EXPORTAÇÃO DE BORRACHA

Nos primeiros anos da imigração, o ciclo da borracha estava a todo vapor nos estados amazônicos e atraiu muitos árabes para a região.

Para chegar até lá, rios também foram usados como rotas. Água e peixes eram opção para ajudar a conter os gastos. Economizavam e seguiam mascateando.

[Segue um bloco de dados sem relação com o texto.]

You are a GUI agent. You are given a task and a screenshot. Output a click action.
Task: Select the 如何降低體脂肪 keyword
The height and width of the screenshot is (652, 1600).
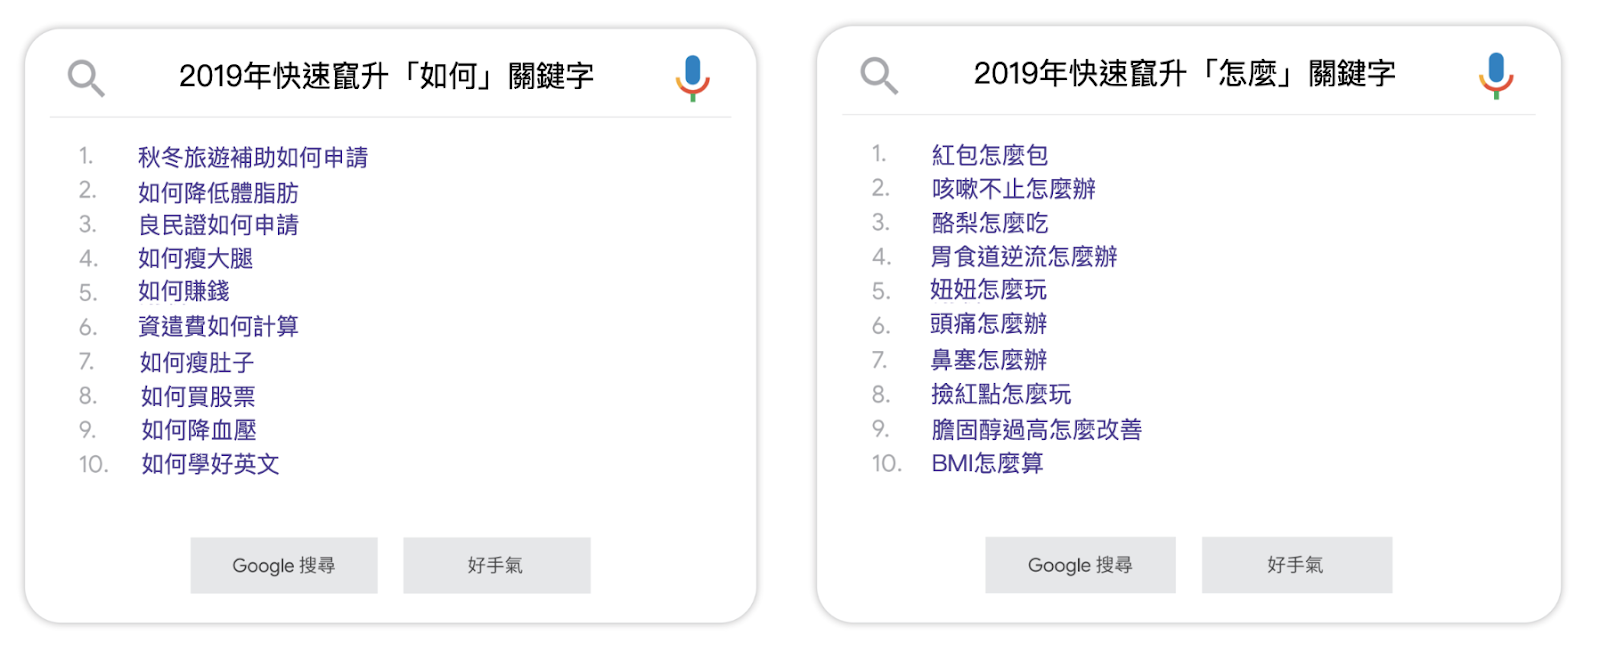point(218,192)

Filho de imigrante libanês, José Farhat, 88, cientista político aposentado, nasceu na capital do Acre, Rio Branco. "Meu pai financiava produção de borracha e vendia tudo o que o seringal pudesse comprar: de facão a farinha de trigo, açúcar, lata para colher seringa. E exportava borracha para a Inglaterra", conta.

Ainda hoje, as capitais Manaus (AM) e Rio Branco (AC) concentram uma das comunidades mais expressivas dos descendentes de imigrantes árabes que viviam no Brasil, segundo o historiador Roberto Khatlab.

Outras regiões que concentram árabes no país são a tríplice fronteira entre Brasil, Argentina e Paraguai, no sul e os estados do centro-oeste. A maior parte dos imigrantes que vivem em Foz do Iguaçu, no Paraná, são descendentes palestinos que chegaram a partir da década de 1950, segundo Khatlab. Já no centro-oeste do país, sírios e libaneses também marcam presença na política e no setor de serviços.

COMERCIANTE

Restaurantes árabes são sucesso certo em Mato Grosso do Sul. Pelas ruas de cidades como Campo Grande, Corumbá e Dourados, há uma enorme e variada oferta de locais especializados em pratos árabes tradicionais feitos por imigrantes e descendentes.

Foi na capital do Estado que o comerciante libanês José Thomaz, 92, fundou a lanchonete Thomaz Lanches, em 1978. Ali, o comércio de quibes, esfihas, coalhadas, homus se mistura a quitutes incorporados de outras imigrações à culinária brasileira, como pastéis, coxinhas, minipizzas e empadas.

Mas o detalhe crucial para que a empreitada continue a crescer há mais de três décadas está no princípio básico da confiança: os clientes entram, servem seus pratos e comem à vontade, sem comanda. Para pagar, dizem no caixa quantos salgados comeram.

"É uma relação de confiança que meu pai quis estabelecer desde o início e deu certo. Nunca tivemos prejuízos, vendemos cerca de quatro mil salgados por dia", conta o filho Ricardo Thomaz, 44. "Quando você trata o cliente com confiança, ele te responde com confiança de volta."